A useful analogy for all of this is a couple of straight roads on a Euclidean plane. The roads cross and make an angle ##\theta## between them, and they have mile markers on them including one at the crossing point.
If you get to the first mile marker and look across you'll discover that you are level with the mile marker numbered ##1/\cos\theta## on the other road. This is true whichever road you are on, and it is not contradictory because people on the two roads are using different notions of "level with". They are both defining "level with" to mean "lying on a line perpendicular to my road", but since their roads are not parallel this produces notions of "level with" that are not parallel.
That's the underlying truth of time dilation. The roads diverging at angle ##\theta## become worldlines on a Minkowski plane diverging with rapidity ##\psi=\mathrm{tanh}^{-1}(v/c)##, and the "level with" lines become "simultaneous with" lines, and the Euclidean perpendicular and distance becomes the Minkowski orthogonal and interval. But the insight is the same - time dilation just comes from projecting regularly spaced lines orthogonal to your own path onto a path that is not parallel.
The complication when you add another dimension is just that the lines orthogonal to your path become planes orthogonal to your path. If B wants to calculate where his planes intersect C's path, all he needs is the angle/rapidity between those paths. But you haven't directly specified that - you have specified the angle/rapidity between the paths of A and B and of A and C, and the angle between the projections of B's and C's paths onto A's spatial planes. There's enough information there to do the calculation, but some rotation/boost matrices are involved.

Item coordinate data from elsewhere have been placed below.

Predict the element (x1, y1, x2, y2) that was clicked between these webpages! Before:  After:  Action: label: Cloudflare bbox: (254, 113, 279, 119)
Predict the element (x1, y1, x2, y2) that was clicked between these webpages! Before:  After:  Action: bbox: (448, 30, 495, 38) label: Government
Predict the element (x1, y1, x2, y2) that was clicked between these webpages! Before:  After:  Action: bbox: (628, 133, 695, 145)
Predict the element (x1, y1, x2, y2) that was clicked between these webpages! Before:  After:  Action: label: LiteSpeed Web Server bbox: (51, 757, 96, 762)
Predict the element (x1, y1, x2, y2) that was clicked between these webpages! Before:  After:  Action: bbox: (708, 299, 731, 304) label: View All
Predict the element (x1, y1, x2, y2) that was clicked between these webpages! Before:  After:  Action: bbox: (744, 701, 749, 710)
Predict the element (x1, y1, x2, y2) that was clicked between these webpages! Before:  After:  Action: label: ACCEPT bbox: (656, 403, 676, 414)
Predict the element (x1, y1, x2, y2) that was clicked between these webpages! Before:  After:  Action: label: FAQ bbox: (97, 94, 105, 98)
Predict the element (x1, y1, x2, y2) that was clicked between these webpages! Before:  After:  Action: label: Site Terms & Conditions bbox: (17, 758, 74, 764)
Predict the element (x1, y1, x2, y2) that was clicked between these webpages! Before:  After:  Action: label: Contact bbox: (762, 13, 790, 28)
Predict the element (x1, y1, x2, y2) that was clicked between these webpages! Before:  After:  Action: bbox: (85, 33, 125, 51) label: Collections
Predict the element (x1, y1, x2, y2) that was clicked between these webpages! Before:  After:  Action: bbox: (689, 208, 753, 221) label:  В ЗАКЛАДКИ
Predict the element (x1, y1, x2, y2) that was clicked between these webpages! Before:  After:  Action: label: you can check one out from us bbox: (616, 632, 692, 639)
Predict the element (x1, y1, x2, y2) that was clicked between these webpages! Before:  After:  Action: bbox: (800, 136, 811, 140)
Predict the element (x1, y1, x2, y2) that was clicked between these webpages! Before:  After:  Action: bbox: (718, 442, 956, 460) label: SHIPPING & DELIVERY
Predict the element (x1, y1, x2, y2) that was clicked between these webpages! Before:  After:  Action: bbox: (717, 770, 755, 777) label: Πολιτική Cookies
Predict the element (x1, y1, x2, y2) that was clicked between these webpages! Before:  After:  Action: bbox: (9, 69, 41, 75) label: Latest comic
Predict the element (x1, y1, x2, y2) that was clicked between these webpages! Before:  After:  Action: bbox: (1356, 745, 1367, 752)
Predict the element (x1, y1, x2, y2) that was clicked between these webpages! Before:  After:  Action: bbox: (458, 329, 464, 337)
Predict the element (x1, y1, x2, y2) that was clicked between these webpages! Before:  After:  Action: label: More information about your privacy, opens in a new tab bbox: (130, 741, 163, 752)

This is also an insight into why naive time dilation calculations don't work for accelerating observers. Their paths are curved, so a plane that is locally orthogonal to the path at one point/event inevitably cross planes orthogonal to the path at other points/events - so they end up either missing out or double counting parts of other paths. An inertial observer has a straight path and may analyse an accelerated observer's path this way, but not vice versa.